Sales are limited to $25,000 per year

If the $25,000 per year limit is not enough, you can sell baked goods as a home kitchen operation and make an extra $1,000 per month.



You must register with the health department before selling cottage foods under this law, and usually there is no fee to do so. The department cannot charge more that $25 per year for registration.

Food Service Sanitation Management Certificate

You must take a class and receive a “Food Service Sanitation Manager Certification” from the health department, which takes about 8 hours to complete and costs at least $35.

By default, the only requirements for a cottage food operation are a no-fee registration and a certificate. However, an individual health department has the option to charge a fee (up to $25 per year) for registration and mandate a home inspection, which may also incur a fee.

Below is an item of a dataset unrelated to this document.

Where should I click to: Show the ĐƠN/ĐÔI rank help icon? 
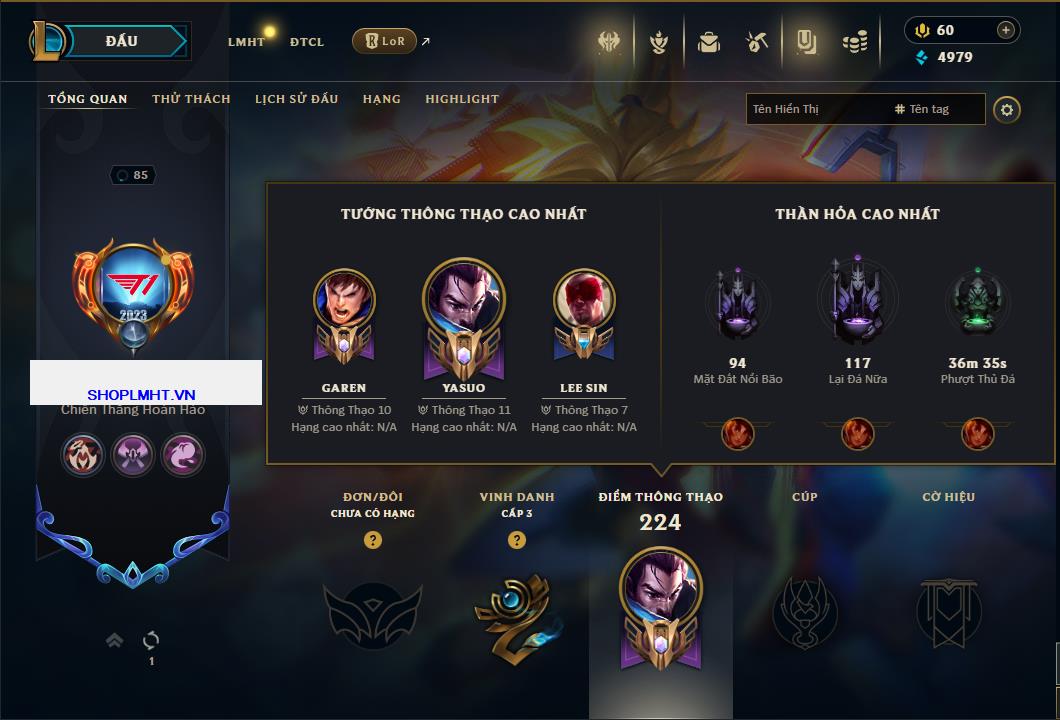373,540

If you are only making baked goods, you can bypass the above requirements by becoming a home kitchen operation.


Sample Label

Chocolate Chip Cookies

"This product was produced in a home kitchen not subject to public health inspection that may also process common food allergens."

Forrager Cookie Company

123 Chewy Way, Cookietown, IL 73531

Ingredients: enriched flour (wheat flour, malted barley flour, niacin, iron, thiamin mononitrate, riboflavin, folic acid), butter (cream, salt), semi-sweet chocolate (sugar, chocolate, cocoa butter, milkfat, soy lecithin, natural flavors), brown sugar, granulated sugar, eggs, vanilla extract (vanilla bean extract, alcohol, sugar), baking soda, salt (salt, calcium silicate)

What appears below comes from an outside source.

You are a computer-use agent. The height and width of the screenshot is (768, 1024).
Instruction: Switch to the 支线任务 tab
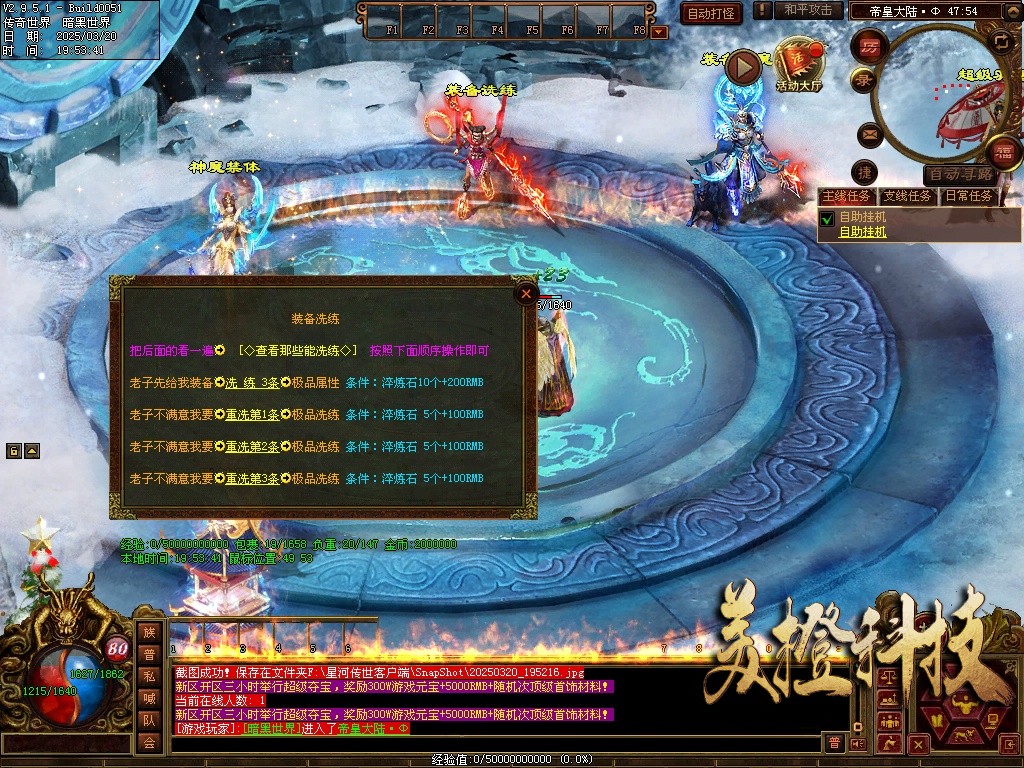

Contains: milk, eggs, wheat, soy

Produced on 8/30/2015


In addition to (or instead of) your home kitchen, you can use another residential or commercial kitchen on your property.


Law Dates
January 2012
SB 0840
June 2014
HB 5354
June 2014
HB 5657
January 2016
HB 2486
This page was last updated on


Hi my son wants to sell cheesecakes and I was wondering would he be able to sell them under these particular regulations or if you can give me advice about what Avenue he would take to do so. This will be a home based business these would be mostly special orders packed and distributed immediately from a cooling station, also will he need some type of license for baking or cooking.

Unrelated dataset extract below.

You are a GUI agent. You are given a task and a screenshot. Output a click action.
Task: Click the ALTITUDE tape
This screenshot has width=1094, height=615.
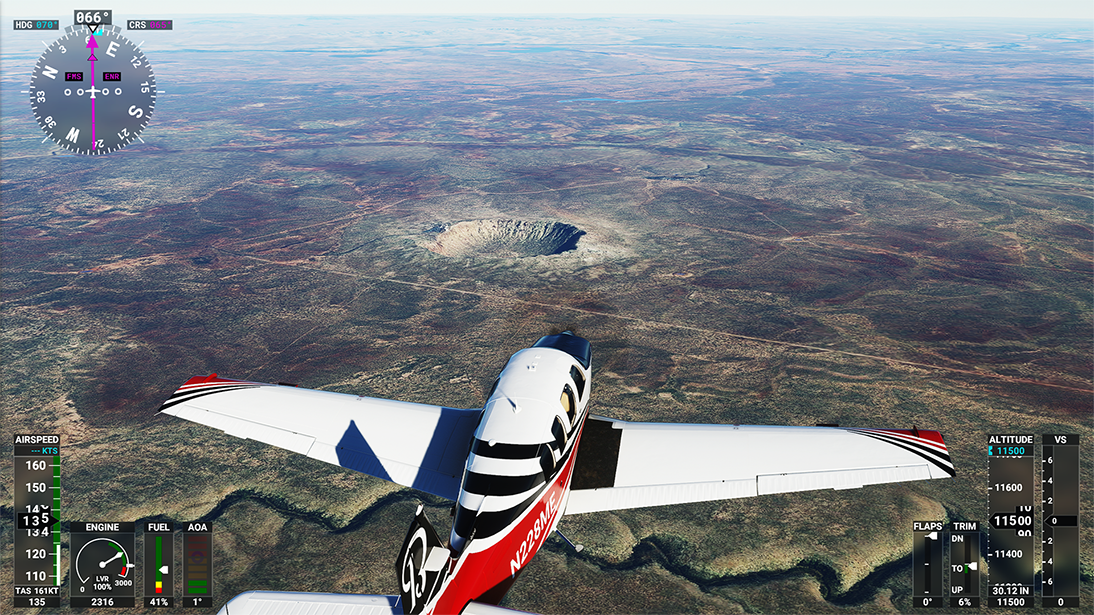1010,520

Hi. I’m looking into starting a business with cupcakes, cookies, and chocolates covered foods. Where would the chocolate covered food fall under?

A friend of mine purchased a truck. Which the turned into a food truck. But there is no cooking done on the truck. All food is prepared on the grill. Ribs, chicken, pulled pork, hot dogs etc. All the food is washed and prepared in the house. But not cooked until we get to the site. The only thing that is done on the truck is keeping the food warm and packaging. Winnebago Health Dept. will not allow it because there is no commercial kitcken. But went to another county in IL and no problem with them. But the location is an hour 1/2 hr there and back.

    Quite frankly, I’m shocked that an IL county’s health dept has no problem with meat being prepared and cooked in a home kitchen and then sold. It is their job to prevent that from happening.

I make dip mixes from commercial spices (McCormick, etc.). I blend and package in my home kitchen. Is this allowed? And, can they be sold at Craft/Vendor Fairs?

I’ve been loking over regulations, and requirements, but I still have a question whether if im trying to start a “meat sauce” a BBQ like sauce that would taste good “on all meats” ( not including seafood and seafood like dishes” would I still have to find a commercial kitchen or can I make the sauce in a home kitchen?


I am looking into a pasta sauce venture. It looks as if the cottage law does not apply to this. Do you know where I could find information about pasta sauces, most likely containing tomatoes?


Hi there. I have a friend who is looking to start a lollipop business. I am assuming that doesn’t fall under the category of baked candy. Is there any other way she can do this without a commercial kitchen. Thanks.